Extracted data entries
***

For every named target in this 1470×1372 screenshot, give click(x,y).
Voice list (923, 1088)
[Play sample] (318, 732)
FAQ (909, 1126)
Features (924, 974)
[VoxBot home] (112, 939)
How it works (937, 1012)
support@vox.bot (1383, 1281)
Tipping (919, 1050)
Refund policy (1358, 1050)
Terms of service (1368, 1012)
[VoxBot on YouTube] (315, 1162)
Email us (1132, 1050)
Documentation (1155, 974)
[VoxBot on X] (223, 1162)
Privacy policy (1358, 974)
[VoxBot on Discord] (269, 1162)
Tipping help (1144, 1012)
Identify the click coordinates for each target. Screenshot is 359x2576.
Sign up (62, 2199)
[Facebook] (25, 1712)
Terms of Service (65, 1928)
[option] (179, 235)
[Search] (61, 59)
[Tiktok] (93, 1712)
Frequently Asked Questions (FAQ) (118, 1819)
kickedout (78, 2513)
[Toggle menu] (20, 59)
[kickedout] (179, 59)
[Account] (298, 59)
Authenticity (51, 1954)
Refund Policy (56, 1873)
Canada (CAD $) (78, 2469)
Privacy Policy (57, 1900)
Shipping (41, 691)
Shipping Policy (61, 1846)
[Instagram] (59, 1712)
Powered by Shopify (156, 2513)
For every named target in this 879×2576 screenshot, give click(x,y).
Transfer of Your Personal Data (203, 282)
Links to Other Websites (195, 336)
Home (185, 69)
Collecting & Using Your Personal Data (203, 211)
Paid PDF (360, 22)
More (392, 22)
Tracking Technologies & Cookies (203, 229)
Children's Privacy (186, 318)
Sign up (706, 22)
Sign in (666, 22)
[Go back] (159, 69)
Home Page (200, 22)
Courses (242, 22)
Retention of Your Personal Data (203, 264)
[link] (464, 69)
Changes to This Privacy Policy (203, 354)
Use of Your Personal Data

***

- _WHAT IS EXPECTED_
Return every line from the one holding "Shipping Policy (61, 1846)" through the end of the data, exactly as it appears, with both ends kept and nothing else.

- _EXERCISE RESPONSE_
Shipping Policy (61, 1846)
[Instagram] (59, 1712)
Powered by Shopify (156, 2513)
For every named target in this 879×2576 screenshot, give click(x,y).
Transfer of Your Personal Data (203, 282)
Links to Other Websites (195, 336)
Home (185, 69)
Collecting & Using Your Personal Data (203, 211)
Paid PDF (360, 22)
More (392, 22)
Tracking Technologies & Cookies (203, 229)
Children's Privacy (186, 318)
Sign up (706, 22)
Sign in (666, 22)
[Go back] (159, 69)
Home Page (200, 22)
Courses (242, 22)
Retention of Your Personal Data (203, 264)
[link] (464, 69)
Changes to This Privacy Policy (203, 354)
Use of Your Personal Data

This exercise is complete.